## SOURCE TEXT:
Completed

Sommarie

An Extractive Summarization for News Articles using natural language processing.

PythonText-SummarizationNews

// overview

Overview

What was built

Extractive text summariser for news articles. Scores every sentence by word frequency, selects the top-N highest-scoring sentences, and returns them in original document order.

Why it was built

Extractive summarisation is a well-scoped NLP problem with a clear correctness criterion: the output must be factually identical to the source. It's a practical exercise in building a clean text processing pipeline with classical algorithms and no deep learning required.

Tech stack

Key features

✦Extractive: verbatim source sentences only

✦TF-IDF word frequency scoring

✦Position-aware penalty to reduce lede bias

✦Configurable summary ratio (default 30%)

✦Handles varied article structures

✦CPU-only with no GPU or deep learning dependencies

// architecture

Architecture & Design

A linear Python pipeline. Raw article text flows through preprocessing (tokenisation, normalisation), frequency scoring (word weights computed across the full document), sentence scoring (each sentence scored by its token weights), and top-N selection (highest-scored sentences returned in document order).

Client

Article Input

Raw news article (plain string or file)

→ Preprocessor (raw text)

## RECORDED INFORMATION:
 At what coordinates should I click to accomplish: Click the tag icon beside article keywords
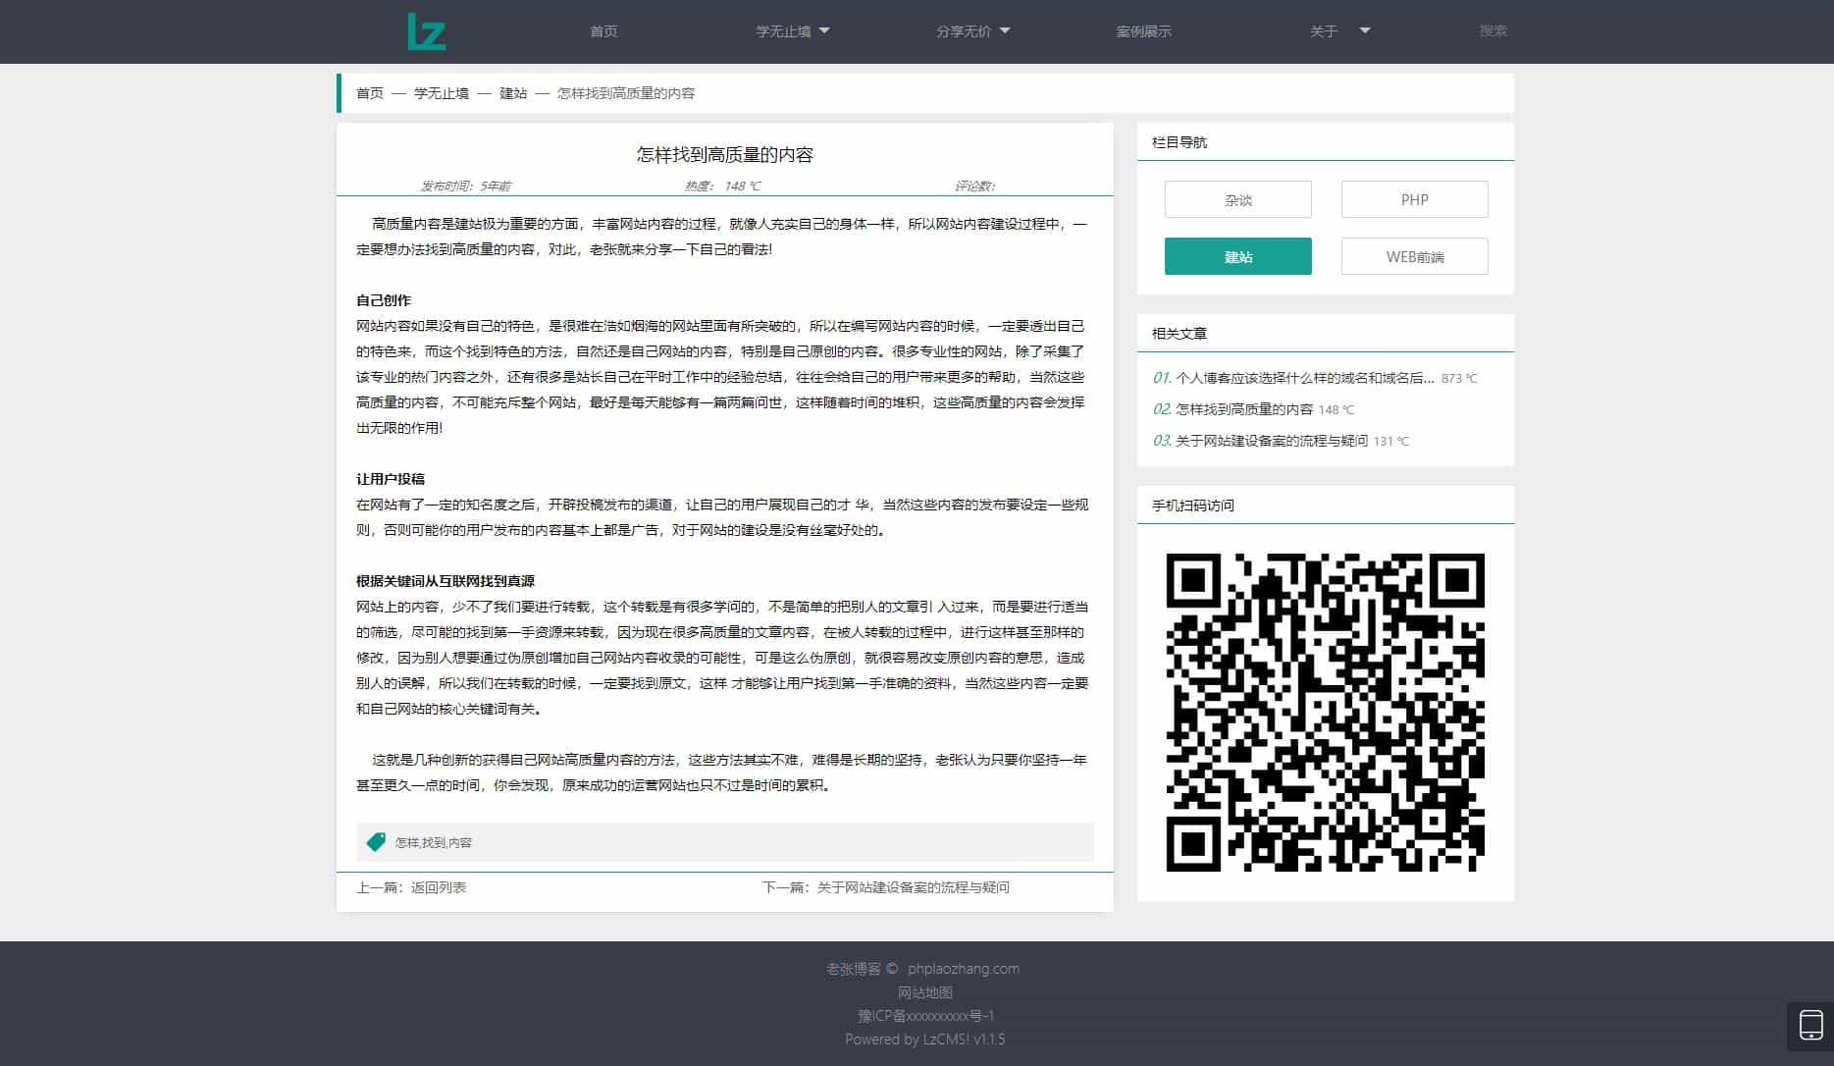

## WHAT NEEDS TO BE DONE:
Reproduce the part of the Sommarie project page between "Extractive text summariser" and "original document order.", inclusive. The lines above come from a separate source.

## RESPONSE FOR THIS EXERCISE:
Extractive text summariser for news articles. Scores every sentence by word frequency, selects the top-N highest-scoring sentences, and returns them in original document order.